Skip to main content

Highly Adaptive Principal Components

Project description

HAPC: Highly Adaptive Prinicipal Components

A fast and flexible machine learning library for nonparametric high-dimensional regression and classification with guarantees.

Documentation

Installation

Prerequisites

  • Python 3.8+
  • C++ compiler (g++, clang, or MSVC)
  • CMake 3.15+
  • Eigen3

Quick Install

pip install hapc

Prebuilt wheels are published for Linux (manylinux2014, x86_64), macOS (Intel + Apple Silicon) and Windows, for CPython 3.8–3.12. No compiler, CMake or Eigen is needed when a wheel is available.

Linux / HPC clusters

The Linux wheels use the manylinux2014 baseline (glibc 2.17), so pip install hapc works out of the box on HPC login/compute nodes — no conda toolchain, devtoolset, or sysroot setup required:

pip install hapc

If you must build from the source distribution (niche architecture, very old Python, or an air-gapped node), provide a C++17 compiler and either let CMake fetch Eigen automatically (needs network) or install Eigen and let find_package(Eigen3) find it:

# with conda compilers (recommended on HPC)

# Data shown
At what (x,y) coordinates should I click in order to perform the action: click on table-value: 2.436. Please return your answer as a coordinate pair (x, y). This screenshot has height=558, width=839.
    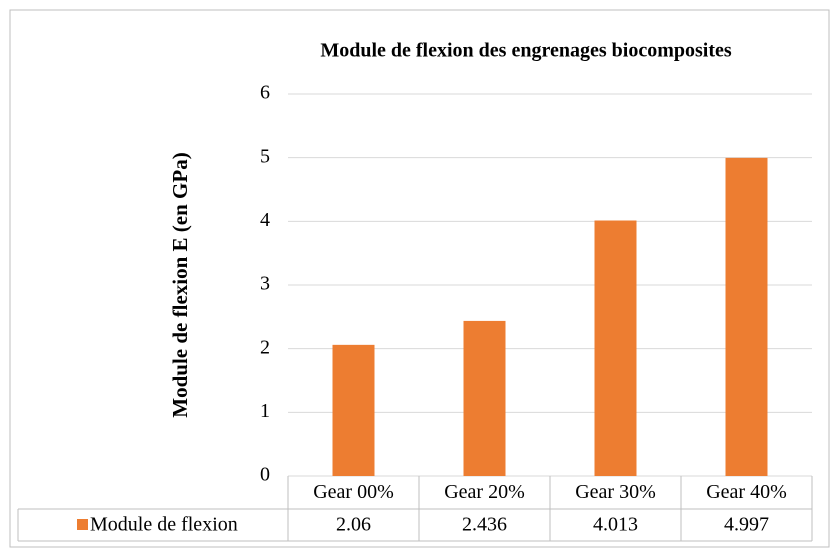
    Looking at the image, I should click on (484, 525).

# Task statement
Output, word for word, the passage of the HAPC project page that opens with the words containing "Installation" and closes with "wheel is available.". The listing is separate material, apart from the HAPC project page.

# Answer to this exercise
Installation

Prerequisites

  • Python 3.8+
  • C++ compiler (g++, clang, or MSVC)
  • CMake 3.15+
  • Eigen3

Quick Install

pip install hapc

Prebuilt wheels are published for Linux (manylinux2014, x86_64), macOS (Intel + Apple Silicon) and Windows, for CPython 3.8–3.12. No compiler, CMake or Eigen is needed when a wheel is available.